• _TASK DIRECTIONS_:
Please copy the records below word for word, leaving every line as it is.

- - - - -

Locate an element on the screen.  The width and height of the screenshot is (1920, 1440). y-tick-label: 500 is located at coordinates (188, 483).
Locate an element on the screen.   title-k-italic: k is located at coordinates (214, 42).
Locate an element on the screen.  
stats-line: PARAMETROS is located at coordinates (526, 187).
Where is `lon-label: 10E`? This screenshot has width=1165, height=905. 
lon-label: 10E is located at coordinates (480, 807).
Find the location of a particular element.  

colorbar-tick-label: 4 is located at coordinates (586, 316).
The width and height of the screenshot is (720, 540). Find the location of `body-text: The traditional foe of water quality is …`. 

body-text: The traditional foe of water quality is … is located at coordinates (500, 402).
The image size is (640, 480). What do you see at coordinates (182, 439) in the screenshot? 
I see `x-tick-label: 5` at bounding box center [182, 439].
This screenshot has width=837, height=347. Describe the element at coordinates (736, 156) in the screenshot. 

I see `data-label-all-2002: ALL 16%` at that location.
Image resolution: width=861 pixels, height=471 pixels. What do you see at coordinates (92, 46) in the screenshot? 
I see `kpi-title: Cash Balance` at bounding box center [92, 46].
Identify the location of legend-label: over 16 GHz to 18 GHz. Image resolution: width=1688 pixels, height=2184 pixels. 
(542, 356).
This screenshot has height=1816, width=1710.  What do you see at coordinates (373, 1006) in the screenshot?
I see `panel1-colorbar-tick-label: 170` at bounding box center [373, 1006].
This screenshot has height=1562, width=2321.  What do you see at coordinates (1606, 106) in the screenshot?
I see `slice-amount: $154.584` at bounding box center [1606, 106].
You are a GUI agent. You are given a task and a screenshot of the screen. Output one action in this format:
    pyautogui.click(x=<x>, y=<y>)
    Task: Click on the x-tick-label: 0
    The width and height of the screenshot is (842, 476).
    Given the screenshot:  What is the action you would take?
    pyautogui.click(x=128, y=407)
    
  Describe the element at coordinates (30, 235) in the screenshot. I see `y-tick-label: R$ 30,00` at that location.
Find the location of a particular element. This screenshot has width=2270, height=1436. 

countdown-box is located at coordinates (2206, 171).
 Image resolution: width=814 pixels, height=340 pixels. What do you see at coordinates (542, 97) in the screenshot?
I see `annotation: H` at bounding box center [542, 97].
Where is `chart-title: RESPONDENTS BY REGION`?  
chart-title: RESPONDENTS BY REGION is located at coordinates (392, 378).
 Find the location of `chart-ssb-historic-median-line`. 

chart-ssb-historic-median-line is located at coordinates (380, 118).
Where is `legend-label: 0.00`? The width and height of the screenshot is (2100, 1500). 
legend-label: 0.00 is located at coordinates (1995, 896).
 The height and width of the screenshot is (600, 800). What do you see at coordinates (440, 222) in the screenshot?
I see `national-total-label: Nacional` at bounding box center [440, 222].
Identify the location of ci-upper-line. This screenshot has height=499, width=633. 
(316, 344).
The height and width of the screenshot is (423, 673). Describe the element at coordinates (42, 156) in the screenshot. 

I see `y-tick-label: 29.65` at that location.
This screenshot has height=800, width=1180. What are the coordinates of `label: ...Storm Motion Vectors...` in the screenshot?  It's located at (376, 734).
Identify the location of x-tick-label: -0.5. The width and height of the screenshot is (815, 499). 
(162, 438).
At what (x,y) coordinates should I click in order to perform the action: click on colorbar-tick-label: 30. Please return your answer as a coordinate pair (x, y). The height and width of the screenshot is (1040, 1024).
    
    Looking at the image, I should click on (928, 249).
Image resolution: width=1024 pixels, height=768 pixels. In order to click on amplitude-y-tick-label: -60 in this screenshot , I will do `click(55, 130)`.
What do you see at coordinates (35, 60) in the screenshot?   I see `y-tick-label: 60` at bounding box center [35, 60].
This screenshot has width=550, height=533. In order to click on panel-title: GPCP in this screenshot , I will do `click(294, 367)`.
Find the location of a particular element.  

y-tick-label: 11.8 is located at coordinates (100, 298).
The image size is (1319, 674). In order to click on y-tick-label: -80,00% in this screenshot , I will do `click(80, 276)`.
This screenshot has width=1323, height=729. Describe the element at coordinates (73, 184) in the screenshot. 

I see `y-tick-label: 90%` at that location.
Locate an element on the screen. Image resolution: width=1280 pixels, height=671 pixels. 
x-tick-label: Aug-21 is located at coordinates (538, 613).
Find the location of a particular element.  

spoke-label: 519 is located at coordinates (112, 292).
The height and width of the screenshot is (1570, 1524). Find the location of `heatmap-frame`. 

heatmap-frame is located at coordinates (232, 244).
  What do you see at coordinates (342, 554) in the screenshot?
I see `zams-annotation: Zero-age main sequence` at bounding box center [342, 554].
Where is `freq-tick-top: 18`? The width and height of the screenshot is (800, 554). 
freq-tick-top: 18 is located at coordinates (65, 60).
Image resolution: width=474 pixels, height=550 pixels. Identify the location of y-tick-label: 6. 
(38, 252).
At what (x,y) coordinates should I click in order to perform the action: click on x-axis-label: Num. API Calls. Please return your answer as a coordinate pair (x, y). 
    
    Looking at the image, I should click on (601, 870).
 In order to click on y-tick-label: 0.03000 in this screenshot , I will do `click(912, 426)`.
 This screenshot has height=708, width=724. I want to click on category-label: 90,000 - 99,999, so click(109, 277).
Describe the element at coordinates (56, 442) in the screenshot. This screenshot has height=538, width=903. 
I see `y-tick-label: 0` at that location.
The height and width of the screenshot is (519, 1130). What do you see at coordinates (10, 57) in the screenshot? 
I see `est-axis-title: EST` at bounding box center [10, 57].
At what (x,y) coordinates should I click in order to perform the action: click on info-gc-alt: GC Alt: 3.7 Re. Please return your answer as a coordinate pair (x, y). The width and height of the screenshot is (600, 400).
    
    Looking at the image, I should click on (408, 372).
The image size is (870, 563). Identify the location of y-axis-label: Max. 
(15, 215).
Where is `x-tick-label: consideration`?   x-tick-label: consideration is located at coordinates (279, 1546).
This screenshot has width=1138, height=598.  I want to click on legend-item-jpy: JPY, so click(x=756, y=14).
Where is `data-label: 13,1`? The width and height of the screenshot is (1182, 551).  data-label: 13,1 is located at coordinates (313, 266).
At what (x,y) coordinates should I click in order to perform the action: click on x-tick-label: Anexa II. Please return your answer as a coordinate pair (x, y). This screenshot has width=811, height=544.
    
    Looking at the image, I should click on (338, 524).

- - - - -

• _EXERCISE ANSWER_:
Locate an element on the screen.  The width and height of the screenshot is (1920, 1440). y-tick-label: 500 is located at coordinates (188, 483).
Locate an element on the screen.   title-k-italic: k is located at coordinates (214, 42).
Locate an element on the screen.  
stats-line: PARAMETROS is located at coordinates (526, 187).
Where is `lon-label: 10E`? This screenshot has width=1165, height=905. 
lon-label: 10E is located at coordinates (480, 807).
Find the location of a particular element.  

colorbar-tick-label: 4 is located at coordinates (586, 316).
The width and height of the screenshot is (720, 540). Find the location of `body-text: The traditional foe of water quality is …`. 

body-text: The traditional foe of water quality is … is located at coordinates (500, 402).
The image size is (640, 480). What do you see at coordinates (182, 439) in the screenshot? 
I see `x-tick-label: 5` at bounding box center [182, 439].
This screenshot has width=837, height=347. Describe the element at coordinates (736, 156) in the screenshot. 

I see `data-label-all-2002: ALL 16%` at that location.
Image resolution: width=861 pixels, height=471 pixels. What do you see at coordinates (92, 46) in the screenshot? 
I see `kpi-title: Cash Balance` at bounding box center [92, 46].
Identify the location of legend-label: over 16 GHz to 18 GHz. Image resolution: width=1688 pixels, height=2184 pixels. 
(542, 356).
This screenshot has height=1816, width=1710.  What do you see at coordinates (373, 1006) in the screenshot?
I see `panel1-colorbar-tick-label: 170` at bounding box center [373, 1006].
This screenshot has height=1562, width=2321.  What do you see at coordinates (1606, 106) in the screenshot?
I see `slice-amount: $154.584` at bounding box center [1606, 106].
You are a GUI agent. You are given a task and a screenshot of the screen. Output one action in this format:
    pyautogui.click(x=<x>, y=<y>)
    Task: Click on the x-tick-label: 0
    The width and height of the screenshot is (842, 476).
    Given the screenshot:  What is the action you would take?
    pyautogui.click(x=128, y=407)
    
  Describe the element at coordinates (30, 235) in the screenshot. I see `y-tick-label: R$ 30,00` at that location.
Find the location of a particular element. This screenshot has width=2270, height=1436. 

countdown-box is located at coordinates (2206, 171).
 Image resolution: width=814 pixels, height=340 pixels. What do you see at coordinates (542, 97) in the screenshot?
I see `annotation: H` at bounding box center [542, 97].
Where is `chart-title: RESPONDENTS BY REGION`?  
chart-title: RESPONDENTS BY REGION is located at coordinates (392, 378).
 Find the location of `chart-ssb-historic-median-line`. 

chart-ssb-historic-median-line is located at coordinates (380, 118).
Where is `legend-label: 0.00`? The width and height of the screenshot is (2100, 1500). 
legend-label: 0.00 is located at coordinates (1995, 896).
 The height and width of the screenshot is (600, 800). What do you see at coordinates (440, 222) in the screenshot?
I see `national-total-label: Nacional` at bounding box center [440, 222].
Identify the location of ci-upper-line. This screenshot has height=499, width=633. 
(316, 344).
The height and width of the screenshot is (423, 673). Describe the element at coordinates (42, 156) in the screenshot. 

I see `y-tick-label: 29.65` at that location.
This screenshot has height=800, width=1180. What are the coordinates of `label: ...Storm Motion Vectors...` in the screenshot?  It's located at (376, 734).
Identify the location of x-tick-label: -0.5. The width and height of the screenshot is (815, 499). 
(162, 438).
At what (x,y) coordinates should I click in order to perform the action: click on colorbar-tick-label: 30. Please return your answer as a coordinate pair (x, y). The height and width of the screenshot is (1040, 1024).
    
    Looking at the image, I should click on (928, 249).
Image resolution: width=1024 pixels, height=768 pixels. In order to click on amplitude-y-tick-label: -60 in this screenshot , I will do `click(55, 130)`.
What do you see at coordinates (35, 60) in the screenshot?   I see `y-tick-label: 60` at bounding box center [35, 60].
This screenshot has width=550, height=533. In order to click on panel-title: GPCP in this screenshot , I will do `click(294, 367)`.
Find the location of a particular element.  

y-tick-label: 11.8 is located at coordinates (100, 298).
The image size is (1319, 674). In order to click on y-tick-label: -80,00% in this screenshot , I will do `click(80, 276)`.
This screenshot has width=1323, height=729. Describe the element at coordinates (73, 184) in the screenshot. 

I see `y-tick-label: 90%` at that location.
Locate an element on the screen. Image resolution: width=1280 pixels, height=671 pixels. 
x-tick-label: Aug-21 is located at coordinates (538, 613).
Find the location of a particular element.  

spoke-label: 519 is located at coordinates (112, 292).
The height and width of the screenshot is (1570, 1524). Find the location of `heatmap-frame`. 

heatmap-frame is located at coordinates (232, 244).
  What do you see at coordinates (342, 554) in the screenshot?
I see `zams-annotation: Zero-age main sequence` at bounding box center [342, 554].
Where is `freq-tick-top: 18`? The width and height of the screenshot is (800, 554). 
freq-tick-top: 18 is located at coordinates (65, 60).
Image resolution: width=474 pixels, height=550 pixels. Identify the location of y-tick-label: 6. 
(38, 252).
At what (x,y) coordinates should I click in order to perform the action: click on x-axis-label: Num. API Calls. Please return your answer as a coordinate pair (x, y). 
    
    Looking at the image, I should click on (601, 870).
 In order to click on y-tick-label: 0.03000 in this screenshot , I will do `click(912, 426)`.
 This screenshot has height=708, width=724. I want to click on category-label: 90,000 - 99,999, so click(109, 277).
Describe the element at coordinates (56, 442) in the screenshot. This screenshot has height=538, width=903. 
I see `y-tick-label: 0` at that location.
The height and width of the screenshot is (519, 1130). What do you see at coordinates (10, 57) in the screenshot? 
I see `est-axis-title: EST` at bounding box center [10, 57].
At what (x,y) coordinates should I click in order to perform the action: click on info-gc-alt: GC Alt: 3.7 Re. Please return your answer as a coordinate pair (x, y). The width and height of the screenshot is (600, 400).
    
    Looking at the image, I should click on (408, 372).
The image size is (870, 563). Identify the location of y-axis-label: Max. 
(15, 215).
Where is `x-tick-label: consideration`?   x-tick-label: consideration is located at coordinates (279, 1546).
This screenshot has width=1138, height=598.  I want to click on legend-item-jpy: JPY, so click(x=756, y=14).
Where is `data-label: 13,1`? The width and height of the screenshot is (1182, 551).  data-label: 13,1 is located at coordinates (313, 266).
At what (x,y) coordinates should I click in order to perform the action: click on x-tick-label: Anexa II. Please return your answer as a coordinate pair (x, y). This screenshot has width=811, height=544.
    
    Looking at the image, I should click on (338, 524).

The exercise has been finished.